The Finale is really only the beginning

As I sat trying to figure out how I was going to move ALL of my belongings from a however many foot ranch with a full basement to a one bedroom “apartment” ( kind of) I felt like a teenager again.  My coffee pot is set up in the bathroom (to try to conserve space) but yah closer to where my desk will be set up?  I am trying to look at this as a fresh start where anything is possible.  Sure it’s scary, most new things are.

I am/was struggling with what material things need to come with me and which ones will go to storage.  But yah that will help me focus on what is most important to me?

The photo albums do have to come!

Actually I think I am going to start scrapbooking again as a healing tool.  Originally,  I started scrap booking ( more picture taking with LOTS of  journaling) for my children. In addition to being diagnosed with MS at 26, I was also diagnosed with cervical cancer AND my kidneys were being damaged because of my inability to urinate.  I was afraid that I was dying and no one would tell them the “whole story” about their mother.  I knew people would share the pedestal stories with them, but I also wanted them to know the one’s that I am not proud of, and about the personal struggles I faced.

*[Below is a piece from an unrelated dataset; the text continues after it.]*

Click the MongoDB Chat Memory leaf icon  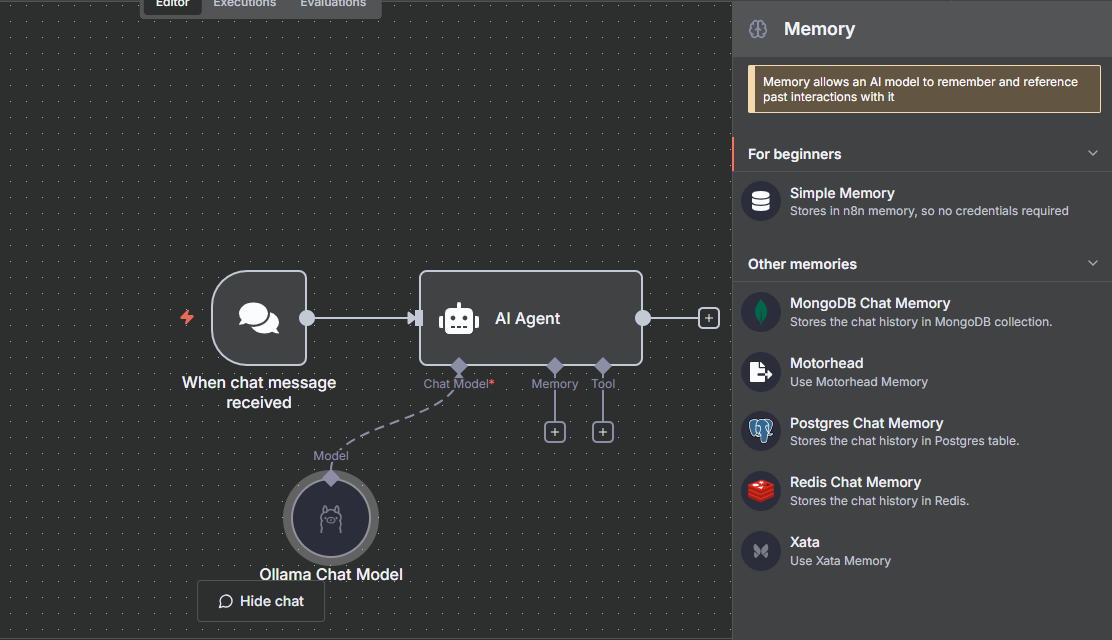(x=761, y=311)
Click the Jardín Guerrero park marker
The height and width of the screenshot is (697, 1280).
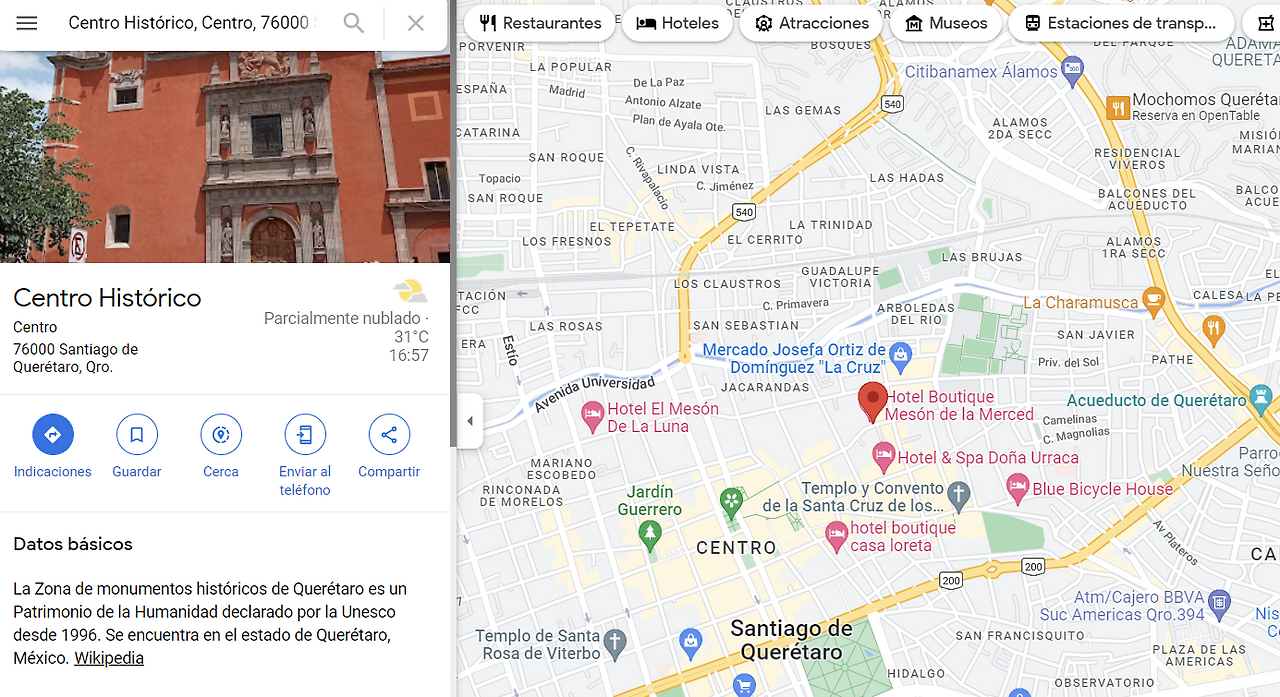[650, 533]
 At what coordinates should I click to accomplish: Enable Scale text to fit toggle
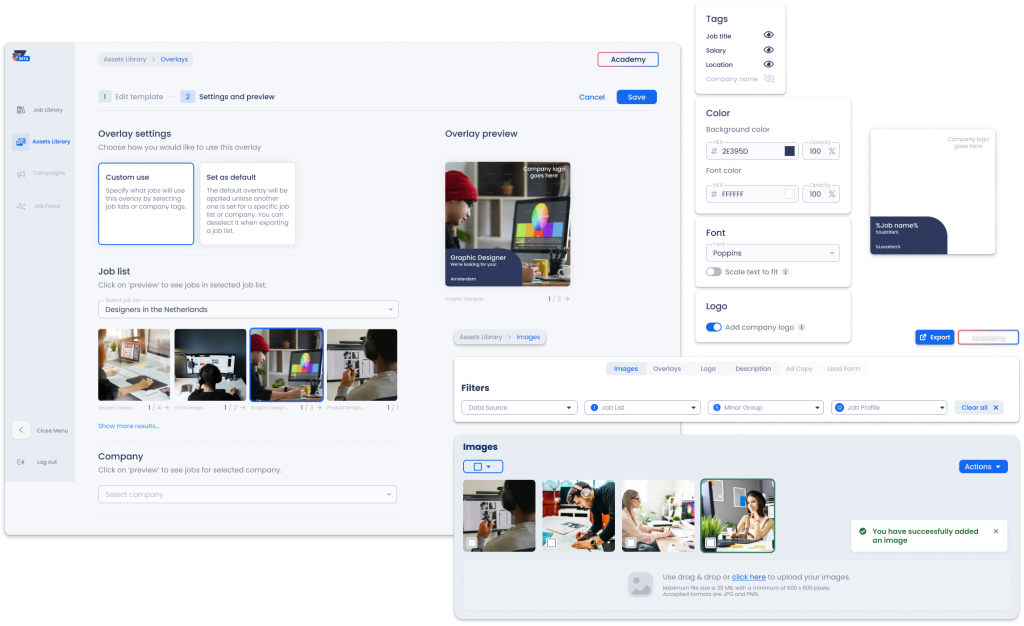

photo albumI started making and filling photo albums, not only about my life but albums for each of my girls highlighting their birthdays, sports, Christmas parties, school events etc….who knew that I would end up with so many?!?!?!

I have scanned  most of the albums to disk and tried to give the actual books to my daughters, now that they have homes of their own, but they don’t want to store them.  They also will not let me throw them away….smh… Whoever said raising girls was easy, can kiss my ass!!!!!

To be honest, I don’t think I could throw them out either.

Ok so the photo albums are coming with me.  (This is only one load in the back of my car.)  The final deciding factor to bring them with though, is so that they will serve as a visual reminder for myself of all the things I have survived, and all of the good times I have had in my life for the days that I don’t feel strong enough.

 

The Elephant in the Room

I have never really written about “the elephant in the room”  (My relationship with Einstein), because to call it complicated is a massive understatement.  Sure I’ve made passive aggressive remarks, such as calling him Einstein because he THINKS he knows it all, but I’ve never given a back story.

I have called Einstein many names over the years, the most recent name being Einstein.  I would like to talk a bit about other names I have used when referring to him as well.

The very FIRST NAME I ever called him was “OMG look at that GUY!”  (I was 13 years old and for me it was love at first sight.)  Over the years, I have called him honey, sweetie, baby, loml (love of my life), various bedroom names,  you name it.

More than my Baby Daddy.

When I was 17, he became my “baby daddy”…eww I hate that name, I don’t hate that he is Thing 1’s father, but the whole “baby daddy” thing doesn’t quite cover what he is or was to me.

As the years passed, the names I called him became less and less friendly…asshole, dipshit, HIS FULL NAME. and then finally my EX when we split.  (The first time, the second time, and maybe even the third time.)  Maybe by the 40th time we broke up, I think I just stuck with MY EX…. I don’t remember…the point is, we have been on and off again for 30 years.

We have been apart for years at a time.  I even had another child, got married, left my husband and again ended up with Einstein. All this time I have told myself that I do what I do because I love him.  All of  those years ago, I gave him my heart, and I don’t think I have ever gotten it back.

Our “current” back together has lasted for almost 7 years give or take a couple months if you count several days of not talking to or even being able to look at each other.

The problem is we are NOT good for each other, I daresay we are toxic to each other.  THERE I said the words…… so pack up and leave right?

Why isn’t it that simple?  Why do I make this so difficult?!?!?  I keep making excuses that I have no where to go.  I have too much shit to pack etc etc….well I will just wait until our daughter gets married.  Excuses excuses.  Logically I can say those words, they are just excuses Grace, so why does actually leaving make me paralyzed?!?!?

The thing is I do love him and I want him to be happy, but not at the expense of myself.  I have never imagined my life without him, and it scares me.  Actually it terrifies me.  But I am feeling it in my body.  I am feeling the effects that this roller coaster is causing in my ability to walk, to think, my sleep, and it has to stop.  I have started to view him as my Nemesis…..so here I am….

Packing My bags

As I begin to pack my bags, yet again, I wonder…. maybe he is an addiction? Maybe it’s not love after all.  Being with someone shouldn’t  drain you of all of your energy.  I am either on cloud 10 or I can barely move because I feel like my heart is broken and I can’t breathe.  Words like co dependent and narcissistic  seem to describe what I think/thought was love.  This has been “our song” for years… Pink True Love

Can I please get off this roller coaster now?